Dima Khatib (ديمة الخطيب) is a (Syrian- born) Palestinian journalist, poet and translator. She is the managing director of AJ+, an award-winning digital news service in English, Arabic, French and Spanish launched by Al Jazeera Media Network in San Francisco, USA. She is currently the only female executive director within the Al Jazeera group and one of few female leaders in the Arab media sphere.

== Biography ==
Khatib was born in Damascus to a Syrian mother and a Palestinian father. Khatib speaks ten languages (Arabic, English, French, Spanish, Portuguese, Italian, Chinese, German, Swahili, and Greek). She joined Al Jazeera back in 1997 as a junior intern in broadcast journalism to become a producer, correspondent in China and then Latin America Bureau Chief before making a total shift to internet journalism in recent years.

== Career ==
Khatib has been classified among the most influential Arabs on Social Media. She received attention during Arab revolutions for providing frequent updates and commentary about recent events via her Twitter account. Today she tackles all kinds of issues on her social feeds, including social media, media, motherhood, poetry, Palestine and others.

She started earning recognition during the Iraq War, when she worked as a live news producer in Doha for Al Jazeera Arabic Channel. She gave an interview to CNN's Larry King and Wolf Blitzer, and was featured in Control Room, a 2004 documentary film about Al Jazeera and its coverage of the 2003 invasion of Iraq.

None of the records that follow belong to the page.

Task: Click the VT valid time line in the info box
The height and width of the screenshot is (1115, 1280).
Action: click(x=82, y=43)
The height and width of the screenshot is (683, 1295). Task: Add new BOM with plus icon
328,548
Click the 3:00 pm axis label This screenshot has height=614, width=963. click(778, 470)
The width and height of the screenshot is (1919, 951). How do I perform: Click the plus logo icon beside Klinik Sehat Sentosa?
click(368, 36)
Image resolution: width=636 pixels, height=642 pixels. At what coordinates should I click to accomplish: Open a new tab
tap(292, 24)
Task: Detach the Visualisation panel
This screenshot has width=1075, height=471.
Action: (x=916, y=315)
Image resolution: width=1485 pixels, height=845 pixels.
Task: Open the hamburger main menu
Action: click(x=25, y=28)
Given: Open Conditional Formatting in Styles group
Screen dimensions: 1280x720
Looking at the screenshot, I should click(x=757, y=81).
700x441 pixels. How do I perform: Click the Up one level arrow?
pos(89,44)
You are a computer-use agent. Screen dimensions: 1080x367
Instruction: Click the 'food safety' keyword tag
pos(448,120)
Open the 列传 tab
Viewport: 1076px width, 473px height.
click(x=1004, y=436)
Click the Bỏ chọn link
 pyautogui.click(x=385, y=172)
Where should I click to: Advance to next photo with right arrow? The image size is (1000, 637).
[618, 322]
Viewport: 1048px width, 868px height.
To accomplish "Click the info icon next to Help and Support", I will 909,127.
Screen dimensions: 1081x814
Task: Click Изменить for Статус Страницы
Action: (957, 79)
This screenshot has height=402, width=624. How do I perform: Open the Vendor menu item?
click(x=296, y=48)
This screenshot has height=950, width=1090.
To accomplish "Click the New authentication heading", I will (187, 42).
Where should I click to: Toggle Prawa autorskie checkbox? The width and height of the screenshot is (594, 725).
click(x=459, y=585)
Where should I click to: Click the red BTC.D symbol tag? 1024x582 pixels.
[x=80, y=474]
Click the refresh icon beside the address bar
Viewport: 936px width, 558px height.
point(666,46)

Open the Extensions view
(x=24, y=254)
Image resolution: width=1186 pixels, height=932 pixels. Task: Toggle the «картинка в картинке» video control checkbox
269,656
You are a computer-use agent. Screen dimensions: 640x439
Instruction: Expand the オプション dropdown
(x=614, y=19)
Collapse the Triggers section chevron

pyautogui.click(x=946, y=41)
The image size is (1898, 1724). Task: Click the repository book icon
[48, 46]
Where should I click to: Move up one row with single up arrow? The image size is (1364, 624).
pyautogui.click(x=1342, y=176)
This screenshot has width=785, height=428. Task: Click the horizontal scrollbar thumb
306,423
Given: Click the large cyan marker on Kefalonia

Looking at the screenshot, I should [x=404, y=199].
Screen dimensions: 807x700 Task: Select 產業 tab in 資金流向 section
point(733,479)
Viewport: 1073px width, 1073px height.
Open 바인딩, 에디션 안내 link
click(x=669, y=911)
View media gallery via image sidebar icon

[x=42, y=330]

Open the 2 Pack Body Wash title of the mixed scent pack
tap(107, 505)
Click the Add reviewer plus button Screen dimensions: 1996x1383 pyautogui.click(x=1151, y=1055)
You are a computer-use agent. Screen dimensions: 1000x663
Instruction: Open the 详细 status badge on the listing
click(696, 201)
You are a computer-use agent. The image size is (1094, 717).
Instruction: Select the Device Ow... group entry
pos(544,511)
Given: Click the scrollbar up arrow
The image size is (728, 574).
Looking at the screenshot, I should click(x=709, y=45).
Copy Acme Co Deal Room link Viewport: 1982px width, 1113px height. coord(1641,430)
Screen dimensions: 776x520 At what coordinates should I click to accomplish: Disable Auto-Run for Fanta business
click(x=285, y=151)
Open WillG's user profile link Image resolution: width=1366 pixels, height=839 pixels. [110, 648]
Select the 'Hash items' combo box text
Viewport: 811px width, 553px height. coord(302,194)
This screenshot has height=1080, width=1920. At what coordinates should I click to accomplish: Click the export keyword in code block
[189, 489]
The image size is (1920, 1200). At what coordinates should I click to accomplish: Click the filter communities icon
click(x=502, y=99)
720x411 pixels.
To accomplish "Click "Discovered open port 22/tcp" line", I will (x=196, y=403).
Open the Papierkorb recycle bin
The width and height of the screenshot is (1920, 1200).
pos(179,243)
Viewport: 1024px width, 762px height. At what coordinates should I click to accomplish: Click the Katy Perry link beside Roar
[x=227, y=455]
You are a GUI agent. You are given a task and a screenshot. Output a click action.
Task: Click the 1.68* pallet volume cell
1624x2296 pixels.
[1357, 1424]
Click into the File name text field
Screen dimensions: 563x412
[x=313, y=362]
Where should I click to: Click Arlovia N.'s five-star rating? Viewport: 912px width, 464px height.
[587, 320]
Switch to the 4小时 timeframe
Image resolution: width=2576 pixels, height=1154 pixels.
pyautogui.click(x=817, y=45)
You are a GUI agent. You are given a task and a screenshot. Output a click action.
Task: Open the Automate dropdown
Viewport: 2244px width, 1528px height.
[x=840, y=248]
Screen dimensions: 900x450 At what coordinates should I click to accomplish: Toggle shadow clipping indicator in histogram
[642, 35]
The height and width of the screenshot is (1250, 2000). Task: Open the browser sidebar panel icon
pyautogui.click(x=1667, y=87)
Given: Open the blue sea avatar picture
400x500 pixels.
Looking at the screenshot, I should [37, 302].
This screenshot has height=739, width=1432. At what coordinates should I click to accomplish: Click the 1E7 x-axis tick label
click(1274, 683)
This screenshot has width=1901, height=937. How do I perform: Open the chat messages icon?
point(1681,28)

During her assignment in Latin America she had exclusive and close access to the late Venezuelan President Hugo Chávez and interviewed several leaders such as Bolivia's Evo Morales and Brazil's Lula da Silva. Reporting from all over South and Central America she gave the Arab World an unprecedented insight into a far-away continent. From Caracas she would be cited as the source of breaking news such as Chávez being the first head of state to harshly condemn Israel over the Israeli-Lebanon conflict and cutting ties with Israel years later. She also dismissed the claims that Gaddafi has escaped to Venezuela.

She lectured journalism at the American University in Dubai (AUD) between 2013–2015 and gives talks around the globe. She organizes regular poetry recitals in cities across the Persian Gulf region, as well as Europe and both North and Latin America.

Prior to her work with Al Jazeera, Khatib has worked for Swiss Radio International in Bern and World Health Organization in Geneva, as well as Al-Raya Newspaper and Qatar Radio in French in Doha.

==Publications==
===Poetry===
- Love Refugee (لاجئة حب), collection of poems in Arabic; available on Jamalon.

===Nonfiction===
- (coauthored) A book in Spanish about Arab Revolutions.